## Task objective
Based on the listing below, report how many lines contain the word "computer". Nothing but the number, please.

## Task material
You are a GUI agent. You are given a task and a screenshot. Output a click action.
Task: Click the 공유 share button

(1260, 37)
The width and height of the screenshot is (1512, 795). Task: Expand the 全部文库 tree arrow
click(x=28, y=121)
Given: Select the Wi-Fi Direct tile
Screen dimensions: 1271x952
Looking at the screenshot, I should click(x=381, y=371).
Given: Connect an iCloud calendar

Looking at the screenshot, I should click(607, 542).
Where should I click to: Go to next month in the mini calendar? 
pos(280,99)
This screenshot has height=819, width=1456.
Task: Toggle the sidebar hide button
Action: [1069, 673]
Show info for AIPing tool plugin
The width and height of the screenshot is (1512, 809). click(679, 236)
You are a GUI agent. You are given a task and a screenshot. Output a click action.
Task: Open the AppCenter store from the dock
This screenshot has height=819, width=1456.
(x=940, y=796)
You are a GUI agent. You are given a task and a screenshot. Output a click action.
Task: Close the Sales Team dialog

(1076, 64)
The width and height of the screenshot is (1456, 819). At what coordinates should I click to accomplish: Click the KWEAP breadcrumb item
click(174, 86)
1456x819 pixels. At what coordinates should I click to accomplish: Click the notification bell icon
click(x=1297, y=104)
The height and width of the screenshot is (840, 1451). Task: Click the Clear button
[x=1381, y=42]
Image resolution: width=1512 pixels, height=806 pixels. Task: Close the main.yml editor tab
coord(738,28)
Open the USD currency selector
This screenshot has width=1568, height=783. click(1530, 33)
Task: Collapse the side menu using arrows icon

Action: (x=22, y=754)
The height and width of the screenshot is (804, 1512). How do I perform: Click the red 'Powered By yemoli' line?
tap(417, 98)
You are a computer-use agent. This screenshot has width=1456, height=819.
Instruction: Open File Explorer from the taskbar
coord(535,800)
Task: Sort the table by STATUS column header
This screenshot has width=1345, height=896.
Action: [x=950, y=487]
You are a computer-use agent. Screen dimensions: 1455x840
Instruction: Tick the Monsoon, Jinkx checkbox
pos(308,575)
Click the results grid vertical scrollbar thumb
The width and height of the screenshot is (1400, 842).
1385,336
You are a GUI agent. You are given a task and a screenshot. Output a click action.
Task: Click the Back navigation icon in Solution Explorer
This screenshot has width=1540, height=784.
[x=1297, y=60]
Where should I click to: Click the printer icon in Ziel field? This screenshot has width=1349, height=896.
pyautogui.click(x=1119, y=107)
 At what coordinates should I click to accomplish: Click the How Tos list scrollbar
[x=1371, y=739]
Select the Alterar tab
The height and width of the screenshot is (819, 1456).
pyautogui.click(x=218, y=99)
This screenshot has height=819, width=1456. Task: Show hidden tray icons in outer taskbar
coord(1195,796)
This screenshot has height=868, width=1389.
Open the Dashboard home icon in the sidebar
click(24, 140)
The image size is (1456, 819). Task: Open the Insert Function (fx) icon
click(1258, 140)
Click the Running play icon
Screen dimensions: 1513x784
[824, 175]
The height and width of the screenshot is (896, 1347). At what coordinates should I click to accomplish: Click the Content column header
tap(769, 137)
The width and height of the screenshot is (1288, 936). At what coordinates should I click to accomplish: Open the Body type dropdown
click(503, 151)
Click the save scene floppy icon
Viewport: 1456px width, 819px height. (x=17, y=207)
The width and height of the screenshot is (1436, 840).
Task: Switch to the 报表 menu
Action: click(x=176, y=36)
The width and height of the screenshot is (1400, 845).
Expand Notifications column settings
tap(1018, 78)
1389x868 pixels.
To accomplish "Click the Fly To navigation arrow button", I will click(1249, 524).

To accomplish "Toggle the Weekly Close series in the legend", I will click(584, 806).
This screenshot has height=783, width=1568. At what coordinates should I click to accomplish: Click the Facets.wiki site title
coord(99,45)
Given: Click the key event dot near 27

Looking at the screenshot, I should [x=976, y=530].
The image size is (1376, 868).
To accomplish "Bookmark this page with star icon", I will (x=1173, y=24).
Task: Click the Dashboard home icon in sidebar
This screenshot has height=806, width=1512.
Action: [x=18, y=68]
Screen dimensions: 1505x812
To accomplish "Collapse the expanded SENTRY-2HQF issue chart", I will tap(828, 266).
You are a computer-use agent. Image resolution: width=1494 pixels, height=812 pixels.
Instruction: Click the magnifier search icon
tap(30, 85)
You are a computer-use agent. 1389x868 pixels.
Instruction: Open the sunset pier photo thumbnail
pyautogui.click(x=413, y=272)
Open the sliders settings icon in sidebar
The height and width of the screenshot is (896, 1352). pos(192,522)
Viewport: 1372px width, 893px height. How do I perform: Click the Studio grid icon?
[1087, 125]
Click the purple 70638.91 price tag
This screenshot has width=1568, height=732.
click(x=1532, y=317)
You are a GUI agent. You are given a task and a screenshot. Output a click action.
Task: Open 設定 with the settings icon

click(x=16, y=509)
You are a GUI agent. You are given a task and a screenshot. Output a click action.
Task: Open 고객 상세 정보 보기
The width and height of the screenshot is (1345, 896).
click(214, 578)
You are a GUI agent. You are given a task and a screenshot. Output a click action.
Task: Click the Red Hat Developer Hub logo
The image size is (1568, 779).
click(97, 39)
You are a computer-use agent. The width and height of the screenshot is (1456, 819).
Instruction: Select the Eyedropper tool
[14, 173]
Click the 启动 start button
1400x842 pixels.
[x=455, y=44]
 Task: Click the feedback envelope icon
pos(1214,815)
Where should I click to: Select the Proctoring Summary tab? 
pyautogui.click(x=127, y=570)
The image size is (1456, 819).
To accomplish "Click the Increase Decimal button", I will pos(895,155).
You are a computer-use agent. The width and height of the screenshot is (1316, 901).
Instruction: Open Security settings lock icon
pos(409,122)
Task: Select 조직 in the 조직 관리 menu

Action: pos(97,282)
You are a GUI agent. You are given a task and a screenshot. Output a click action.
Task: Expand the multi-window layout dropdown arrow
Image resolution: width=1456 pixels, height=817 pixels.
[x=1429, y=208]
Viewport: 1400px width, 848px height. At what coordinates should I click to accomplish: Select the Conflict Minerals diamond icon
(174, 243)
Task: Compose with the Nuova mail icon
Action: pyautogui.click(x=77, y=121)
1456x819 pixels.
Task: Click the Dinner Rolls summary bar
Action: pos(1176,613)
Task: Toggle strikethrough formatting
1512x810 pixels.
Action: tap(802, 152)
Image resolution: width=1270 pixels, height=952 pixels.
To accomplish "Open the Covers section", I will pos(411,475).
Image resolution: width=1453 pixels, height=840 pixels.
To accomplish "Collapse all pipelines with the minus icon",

## Exercise answer
6